* What you should do
Check every line below, and copy those that include "will".

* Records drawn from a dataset

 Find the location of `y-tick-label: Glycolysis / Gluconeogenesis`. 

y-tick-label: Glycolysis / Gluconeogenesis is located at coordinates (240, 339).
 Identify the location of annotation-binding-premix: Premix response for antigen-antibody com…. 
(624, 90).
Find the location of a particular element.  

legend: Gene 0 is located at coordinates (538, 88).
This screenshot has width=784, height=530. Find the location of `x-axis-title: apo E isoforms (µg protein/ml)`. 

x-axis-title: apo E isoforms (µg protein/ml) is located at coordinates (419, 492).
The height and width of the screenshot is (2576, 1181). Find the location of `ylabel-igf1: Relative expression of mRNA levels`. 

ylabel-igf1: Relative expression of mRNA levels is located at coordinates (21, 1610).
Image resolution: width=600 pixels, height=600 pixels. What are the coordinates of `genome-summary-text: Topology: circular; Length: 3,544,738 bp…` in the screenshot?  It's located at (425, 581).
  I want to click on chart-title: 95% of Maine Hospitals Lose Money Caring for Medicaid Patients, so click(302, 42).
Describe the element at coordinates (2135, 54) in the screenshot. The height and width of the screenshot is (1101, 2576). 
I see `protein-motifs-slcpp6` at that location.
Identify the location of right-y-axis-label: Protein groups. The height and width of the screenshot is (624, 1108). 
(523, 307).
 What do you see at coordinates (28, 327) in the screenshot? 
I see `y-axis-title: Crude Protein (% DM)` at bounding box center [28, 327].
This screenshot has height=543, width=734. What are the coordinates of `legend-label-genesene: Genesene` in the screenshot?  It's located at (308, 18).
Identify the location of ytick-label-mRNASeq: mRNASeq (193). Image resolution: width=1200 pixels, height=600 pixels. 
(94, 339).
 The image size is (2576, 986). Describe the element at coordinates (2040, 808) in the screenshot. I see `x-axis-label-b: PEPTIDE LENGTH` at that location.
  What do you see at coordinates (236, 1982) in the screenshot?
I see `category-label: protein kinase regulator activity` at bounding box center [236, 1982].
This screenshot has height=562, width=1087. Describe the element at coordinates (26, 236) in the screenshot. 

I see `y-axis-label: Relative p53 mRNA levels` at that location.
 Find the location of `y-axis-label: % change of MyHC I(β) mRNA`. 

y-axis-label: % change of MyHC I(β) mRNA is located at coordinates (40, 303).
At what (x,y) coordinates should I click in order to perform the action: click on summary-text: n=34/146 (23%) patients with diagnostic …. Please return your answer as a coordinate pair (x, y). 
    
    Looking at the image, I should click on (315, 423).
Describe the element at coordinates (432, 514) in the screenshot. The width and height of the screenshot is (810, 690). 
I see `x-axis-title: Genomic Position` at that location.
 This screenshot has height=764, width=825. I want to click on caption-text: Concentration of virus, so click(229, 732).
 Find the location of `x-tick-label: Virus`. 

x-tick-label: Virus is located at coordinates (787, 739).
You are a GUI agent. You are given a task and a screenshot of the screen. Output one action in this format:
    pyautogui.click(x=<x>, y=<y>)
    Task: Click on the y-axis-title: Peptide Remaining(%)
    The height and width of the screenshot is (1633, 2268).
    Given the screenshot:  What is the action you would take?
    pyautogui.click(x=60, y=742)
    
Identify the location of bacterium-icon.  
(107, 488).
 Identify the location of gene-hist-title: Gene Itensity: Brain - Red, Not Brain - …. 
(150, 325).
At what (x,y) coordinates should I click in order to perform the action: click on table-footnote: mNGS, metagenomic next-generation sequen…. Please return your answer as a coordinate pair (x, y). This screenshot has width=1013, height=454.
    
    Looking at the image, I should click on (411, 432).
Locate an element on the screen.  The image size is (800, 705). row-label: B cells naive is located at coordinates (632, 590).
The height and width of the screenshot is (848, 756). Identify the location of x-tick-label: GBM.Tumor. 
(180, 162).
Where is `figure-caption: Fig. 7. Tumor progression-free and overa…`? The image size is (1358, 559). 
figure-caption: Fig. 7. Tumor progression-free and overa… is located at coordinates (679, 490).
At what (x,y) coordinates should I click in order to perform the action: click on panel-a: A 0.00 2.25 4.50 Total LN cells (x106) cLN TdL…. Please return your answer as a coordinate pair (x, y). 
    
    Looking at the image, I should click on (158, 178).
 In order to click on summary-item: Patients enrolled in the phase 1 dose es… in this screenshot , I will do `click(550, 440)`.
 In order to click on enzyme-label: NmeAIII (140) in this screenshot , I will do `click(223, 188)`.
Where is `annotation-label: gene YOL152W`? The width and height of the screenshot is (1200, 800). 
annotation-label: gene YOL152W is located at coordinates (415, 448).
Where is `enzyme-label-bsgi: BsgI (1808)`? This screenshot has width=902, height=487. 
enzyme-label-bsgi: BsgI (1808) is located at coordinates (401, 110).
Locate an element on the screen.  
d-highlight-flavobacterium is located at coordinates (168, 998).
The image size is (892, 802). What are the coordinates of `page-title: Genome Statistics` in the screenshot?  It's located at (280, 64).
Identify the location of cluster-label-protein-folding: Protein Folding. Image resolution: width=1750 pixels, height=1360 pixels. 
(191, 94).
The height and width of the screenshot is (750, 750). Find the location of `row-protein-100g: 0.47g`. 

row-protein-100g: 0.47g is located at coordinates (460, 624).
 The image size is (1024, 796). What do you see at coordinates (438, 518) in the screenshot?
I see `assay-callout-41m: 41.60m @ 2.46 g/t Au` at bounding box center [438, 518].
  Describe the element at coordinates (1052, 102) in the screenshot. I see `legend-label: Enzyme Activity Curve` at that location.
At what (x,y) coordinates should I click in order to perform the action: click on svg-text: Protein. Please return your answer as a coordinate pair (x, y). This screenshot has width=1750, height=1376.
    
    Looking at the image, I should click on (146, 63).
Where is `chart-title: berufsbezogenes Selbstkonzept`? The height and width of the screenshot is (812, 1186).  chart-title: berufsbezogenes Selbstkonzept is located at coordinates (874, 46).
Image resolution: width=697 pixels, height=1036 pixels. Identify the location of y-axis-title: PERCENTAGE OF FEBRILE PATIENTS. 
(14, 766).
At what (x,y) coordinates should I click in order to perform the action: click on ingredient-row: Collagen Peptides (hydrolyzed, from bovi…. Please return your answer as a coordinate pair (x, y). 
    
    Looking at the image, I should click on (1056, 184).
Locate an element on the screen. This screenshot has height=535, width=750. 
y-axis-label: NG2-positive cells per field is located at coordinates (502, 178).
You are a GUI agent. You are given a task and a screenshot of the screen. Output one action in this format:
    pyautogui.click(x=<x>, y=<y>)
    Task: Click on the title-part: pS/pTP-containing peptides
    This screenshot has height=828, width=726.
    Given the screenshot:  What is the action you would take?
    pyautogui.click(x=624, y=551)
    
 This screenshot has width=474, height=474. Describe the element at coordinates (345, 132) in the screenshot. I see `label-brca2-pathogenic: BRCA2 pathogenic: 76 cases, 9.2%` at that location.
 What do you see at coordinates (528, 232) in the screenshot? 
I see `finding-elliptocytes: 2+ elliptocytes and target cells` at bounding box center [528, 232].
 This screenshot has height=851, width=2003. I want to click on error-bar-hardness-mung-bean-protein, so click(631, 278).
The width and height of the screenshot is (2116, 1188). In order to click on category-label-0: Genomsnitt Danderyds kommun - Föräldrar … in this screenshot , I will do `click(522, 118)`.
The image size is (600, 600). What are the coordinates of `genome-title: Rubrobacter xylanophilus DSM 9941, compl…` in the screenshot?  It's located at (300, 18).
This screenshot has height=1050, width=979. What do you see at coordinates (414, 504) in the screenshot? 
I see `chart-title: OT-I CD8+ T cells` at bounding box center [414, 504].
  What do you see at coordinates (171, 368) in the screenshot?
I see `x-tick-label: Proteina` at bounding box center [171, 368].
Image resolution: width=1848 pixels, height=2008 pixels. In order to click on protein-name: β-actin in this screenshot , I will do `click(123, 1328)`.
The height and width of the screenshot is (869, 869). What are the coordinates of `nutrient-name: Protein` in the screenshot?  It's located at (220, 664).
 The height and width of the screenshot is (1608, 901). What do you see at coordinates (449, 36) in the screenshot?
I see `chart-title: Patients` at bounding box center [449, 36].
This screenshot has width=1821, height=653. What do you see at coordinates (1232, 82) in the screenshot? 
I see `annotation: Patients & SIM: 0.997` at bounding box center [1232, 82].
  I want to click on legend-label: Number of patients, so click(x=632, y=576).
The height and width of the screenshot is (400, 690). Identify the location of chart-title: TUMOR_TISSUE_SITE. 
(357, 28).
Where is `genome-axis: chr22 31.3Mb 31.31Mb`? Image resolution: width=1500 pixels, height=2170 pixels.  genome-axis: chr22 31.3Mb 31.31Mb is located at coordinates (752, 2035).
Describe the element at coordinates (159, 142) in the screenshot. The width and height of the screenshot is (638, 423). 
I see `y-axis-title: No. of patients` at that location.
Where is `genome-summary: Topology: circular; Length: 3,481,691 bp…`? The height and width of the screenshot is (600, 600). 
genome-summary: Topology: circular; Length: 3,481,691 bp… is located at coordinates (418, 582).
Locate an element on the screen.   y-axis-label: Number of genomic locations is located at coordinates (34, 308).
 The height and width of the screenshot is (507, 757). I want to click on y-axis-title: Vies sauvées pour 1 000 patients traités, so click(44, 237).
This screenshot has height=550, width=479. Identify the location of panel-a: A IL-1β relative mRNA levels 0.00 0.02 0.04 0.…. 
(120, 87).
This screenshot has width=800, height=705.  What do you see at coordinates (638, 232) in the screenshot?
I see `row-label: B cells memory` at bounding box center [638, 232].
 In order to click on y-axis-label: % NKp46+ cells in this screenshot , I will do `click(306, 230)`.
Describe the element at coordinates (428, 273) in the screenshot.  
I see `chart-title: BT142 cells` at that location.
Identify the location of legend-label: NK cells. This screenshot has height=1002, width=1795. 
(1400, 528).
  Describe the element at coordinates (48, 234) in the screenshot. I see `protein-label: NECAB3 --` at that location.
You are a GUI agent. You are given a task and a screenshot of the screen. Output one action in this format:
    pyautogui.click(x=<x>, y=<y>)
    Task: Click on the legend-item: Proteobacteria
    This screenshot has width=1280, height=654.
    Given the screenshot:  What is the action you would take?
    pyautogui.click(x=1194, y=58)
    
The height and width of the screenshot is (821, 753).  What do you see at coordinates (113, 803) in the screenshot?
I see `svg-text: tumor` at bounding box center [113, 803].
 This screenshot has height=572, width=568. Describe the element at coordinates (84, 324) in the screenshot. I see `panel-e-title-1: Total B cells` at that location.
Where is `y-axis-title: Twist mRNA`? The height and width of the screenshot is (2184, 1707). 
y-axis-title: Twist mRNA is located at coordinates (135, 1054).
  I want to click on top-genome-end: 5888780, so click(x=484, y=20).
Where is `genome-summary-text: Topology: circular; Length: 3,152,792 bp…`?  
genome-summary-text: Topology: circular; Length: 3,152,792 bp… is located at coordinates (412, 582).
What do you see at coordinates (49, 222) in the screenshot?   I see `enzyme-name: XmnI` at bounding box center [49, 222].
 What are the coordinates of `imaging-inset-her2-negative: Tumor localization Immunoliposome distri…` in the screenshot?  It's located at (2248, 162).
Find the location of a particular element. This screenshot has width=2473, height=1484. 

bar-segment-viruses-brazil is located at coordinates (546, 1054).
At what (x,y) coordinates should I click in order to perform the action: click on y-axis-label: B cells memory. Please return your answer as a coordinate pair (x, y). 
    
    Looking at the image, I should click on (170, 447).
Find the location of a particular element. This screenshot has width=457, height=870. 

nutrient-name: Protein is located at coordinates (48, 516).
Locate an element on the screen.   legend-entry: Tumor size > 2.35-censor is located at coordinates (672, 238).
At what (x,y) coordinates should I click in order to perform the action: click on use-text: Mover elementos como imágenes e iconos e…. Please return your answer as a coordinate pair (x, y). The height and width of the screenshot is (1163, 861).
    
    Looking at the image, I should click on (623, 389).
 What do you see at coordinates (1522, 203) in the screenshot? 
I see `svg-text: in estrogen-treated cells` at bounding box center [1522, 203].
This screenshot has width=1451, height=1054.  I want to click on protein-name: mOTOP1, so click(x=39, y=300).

* Reply to the exercise
 In order to click on summary-item: Patients enrolled in the phase 1 dose es… in this screenshot , I will do `click(550, 440)`.
 In order to click on enzyme-label: NmeAIII (140) in this screenshot , I will do `click(223, 188)`.
The width and height of the screenshot is (2116, 1188). In order to click on category-label-0: Genomsnitt Danderyds kommun - Föräldrar … in this screenshot , I will do `click(522, 118)`.
Image resolution: width=1848 pixels, height=2008 pixels. In order to click on protein-name: β-actin in this screenshot , I will do `click(123, 1328)`.
 In order to click on y-axis-label: % NKp46+ cells in this screenshot , I will do `click(306, 230)`.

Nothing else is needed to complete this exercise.